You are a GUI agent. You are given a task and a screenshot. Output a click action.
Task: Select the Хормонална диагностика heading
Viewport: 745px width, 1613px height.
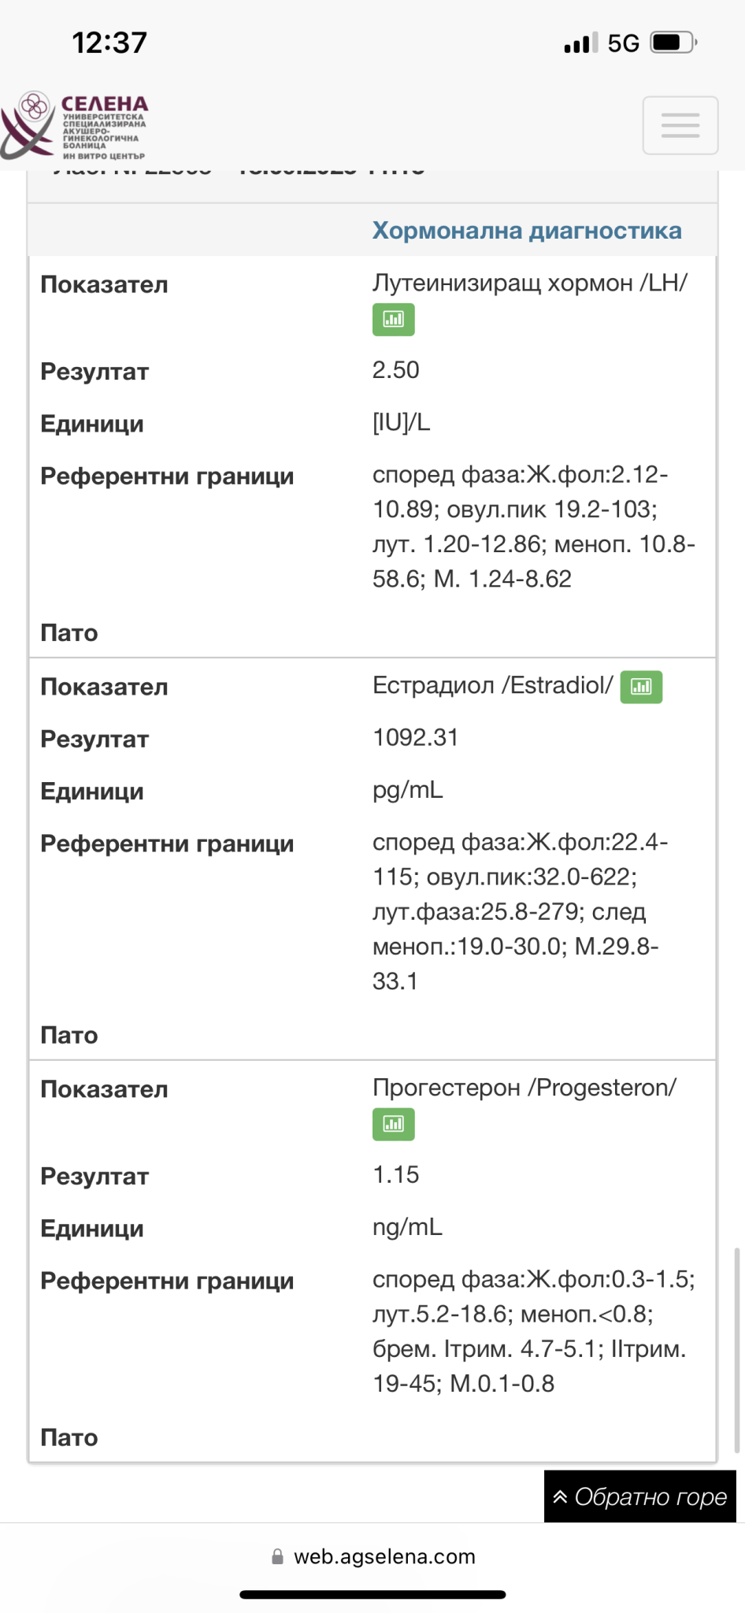tap(527, 231)

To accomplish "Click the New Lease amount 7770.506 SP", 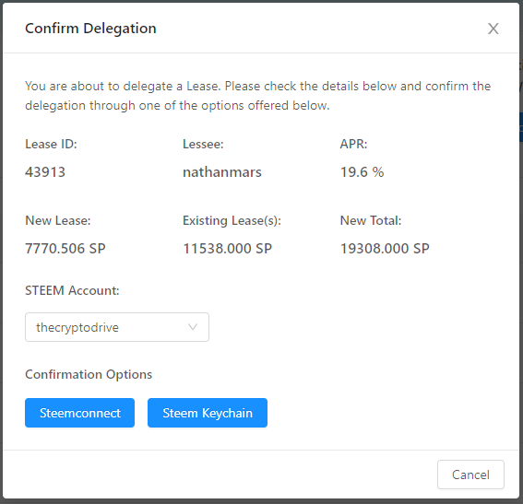I will [x=65, y=249].
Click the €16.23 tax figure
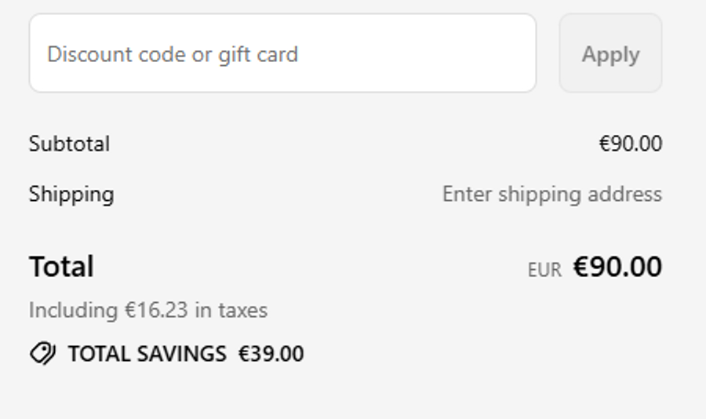Screen dimensions: 706x419 (x=157, y=311)
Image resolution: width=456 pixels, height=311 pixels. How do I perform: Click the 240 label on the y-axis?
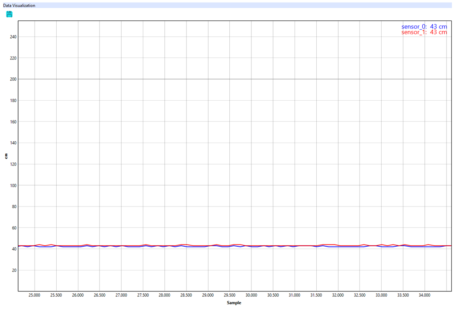13,37
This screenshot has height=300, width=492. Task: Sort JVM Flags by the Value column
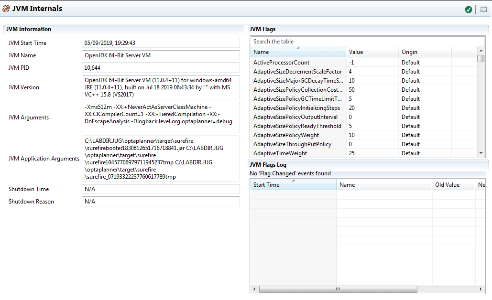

+++

→ Your assignment
How many lines above contain the word "screenshot"? Reply with only the number.

→ Answer box
2